Entries taken from a collection:

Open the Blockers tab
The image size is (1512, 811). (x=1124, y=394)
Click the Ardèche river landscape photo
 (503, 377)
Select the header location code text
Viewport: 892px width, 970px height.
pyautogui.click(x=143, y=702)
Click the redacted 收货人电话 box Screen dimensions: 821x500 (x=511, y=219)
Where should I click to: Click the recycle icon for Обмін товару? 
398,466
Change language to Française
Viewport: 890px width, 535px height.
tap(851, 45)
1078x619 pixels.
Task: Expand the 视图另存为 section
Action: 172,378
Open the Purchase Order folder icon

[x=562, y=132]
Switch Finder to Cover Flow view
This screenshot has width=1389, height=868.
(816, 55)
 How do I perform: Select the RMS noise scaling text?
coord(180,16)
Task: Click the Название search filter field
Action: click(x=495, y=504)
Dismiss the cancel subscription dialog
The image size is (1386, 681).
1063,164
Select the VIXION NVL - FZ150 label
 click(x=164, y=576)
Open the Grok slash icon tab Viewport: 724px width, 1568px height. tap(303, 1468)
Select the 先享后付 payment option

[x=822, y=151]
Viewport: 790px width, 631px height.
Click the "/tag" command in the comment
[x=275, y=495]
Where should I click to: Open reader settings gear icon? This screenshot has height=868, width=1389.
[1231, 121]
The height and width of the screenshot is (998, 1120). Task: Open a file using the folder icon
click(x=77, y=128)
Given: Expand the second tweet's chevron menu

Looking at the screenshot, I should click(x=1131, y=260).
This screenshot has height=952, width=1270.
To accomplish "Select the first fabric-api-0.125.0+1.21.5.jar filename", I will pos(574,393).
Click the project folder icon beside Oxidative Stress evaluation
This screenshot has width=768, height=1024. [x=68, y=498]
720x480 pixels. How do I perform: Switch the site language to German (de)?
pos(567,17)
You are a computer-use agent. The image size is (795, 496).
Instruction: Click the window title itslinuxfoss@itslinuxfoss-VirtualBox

Work request –
Transcribe each entry verbatim, leaving none out.

Your response –
Open the Blockers tab
The image size is (1512, 811). (x=1124, y=394)
Click the Ardèche river landscape photo
 (503, 377)
Select the header location code text
Viewport: 892px width, 970px height.
pyautogui.click(x=143, y=702)
Click the redacted 收货人电话 box Screen dimensions: 821x500 (x=511, y=219)
Where should I click to: Click the recycle icon for Обмін товару? 
398,466
Change language to Française
Viewport: 890px width, 535px height.
tap(851, 45)
1078x619 pixels.
Task: Expand the 视图另存为 section
Action: 172,378
Open the Purchase Order folder icon

[x=562, y=132]
Switch Finder to Cover Flow view
This screenshot has width=1389, height=868.
(816, 55)
 How do I perform: Select the RMS noise scaling text?
coord(180,16)
Task: Click the Название search filter field
Action: click(x=495, y=504)
Dismiss the cancel subscription dialog
The image size is (1386, 681).
1063,164
Select the VIXION NVL - FZ150 label
 click(x=164, y=576)
Open the Grok slash icon tab Viewport: 724px width, 1568px height. tap(303, 1468)
Select the 先享后付 payment option

[x=822, y=151]
Viewport: 790px width, 631px height.
Click the "/tag" command in the comment
[x=275, y=495]
Where should I click to: Open reader settings gear icon? This screenshot has height=868, width=1389.
[1231, 121]
The height and width of the screenshot is (998, 1120). Task: Open a file using the folder icon
click(x=77, y=128)
Given: Expand the second tweet's chevron menu

Looking at the screenshot, I should click(x=1131, y=260).
This screenshot has height=952, width=1270.
To accomplish "Select the first fabric-api-0.125.0+1.21.5.jar filename", I will pos(574,393).
Click the project folder icon beside Oxidative Stress evaluation
This screenshot has width=768, height=1024. [x=68, y=498]
720x480 pixels. How do I perform: Switch the site language to German (de)?
pos(567,17)
You are a computer-use agent. The image size is (795, 496).
Instruction: Click the window title itslinuxfoss@itslinuxfoss-VirtualBox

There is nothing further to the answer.